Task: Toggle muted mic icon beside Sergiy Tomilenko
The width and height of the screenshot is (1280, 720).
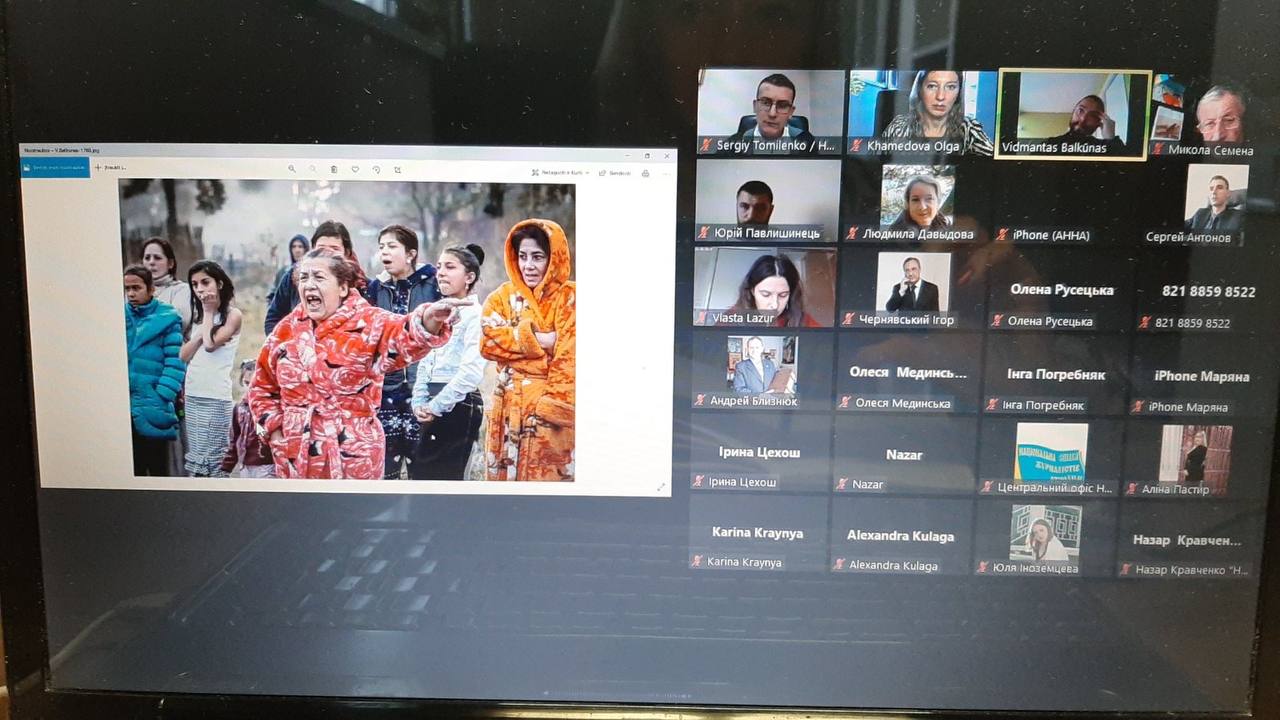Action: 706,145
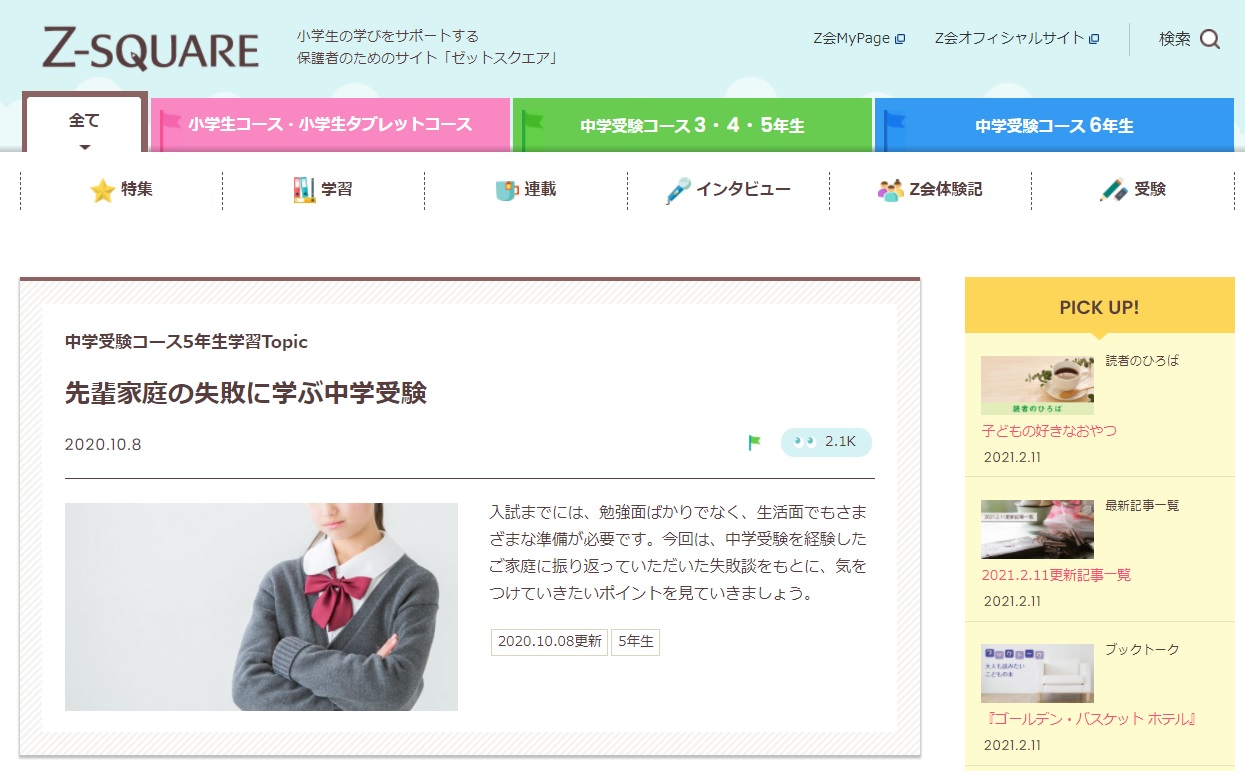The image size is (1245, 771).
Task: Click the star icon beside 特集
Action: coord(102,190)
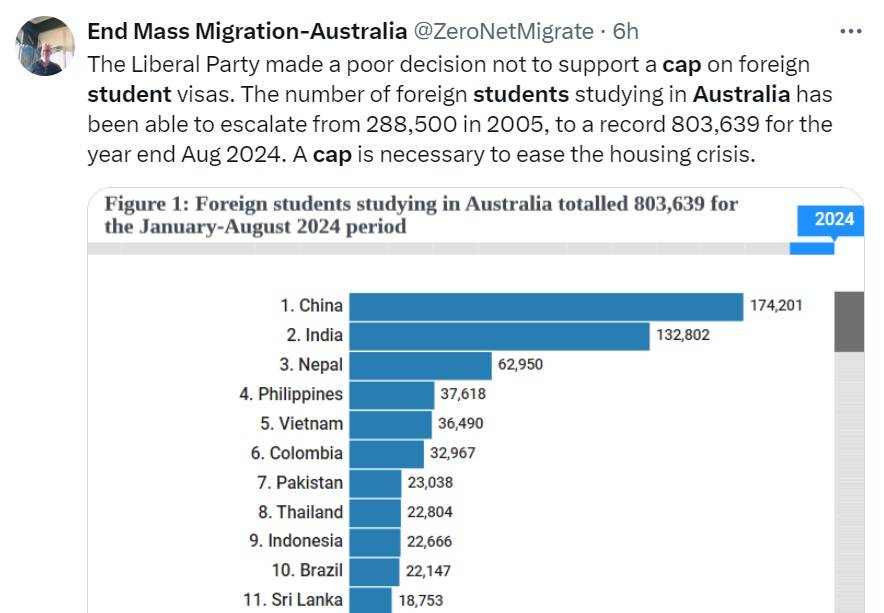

* * * * *

■ What the task asks
With images omitted, retype the data word for word.

■ Task response
Task: Toggle muted mic icon beside Sergiy Tomilenko
The width and height of the screenshot is (1280, 720).
Action: 706,145
The image size is (1245, 771).
Task: Click the star icon beside 特集
Action: coord(102,190)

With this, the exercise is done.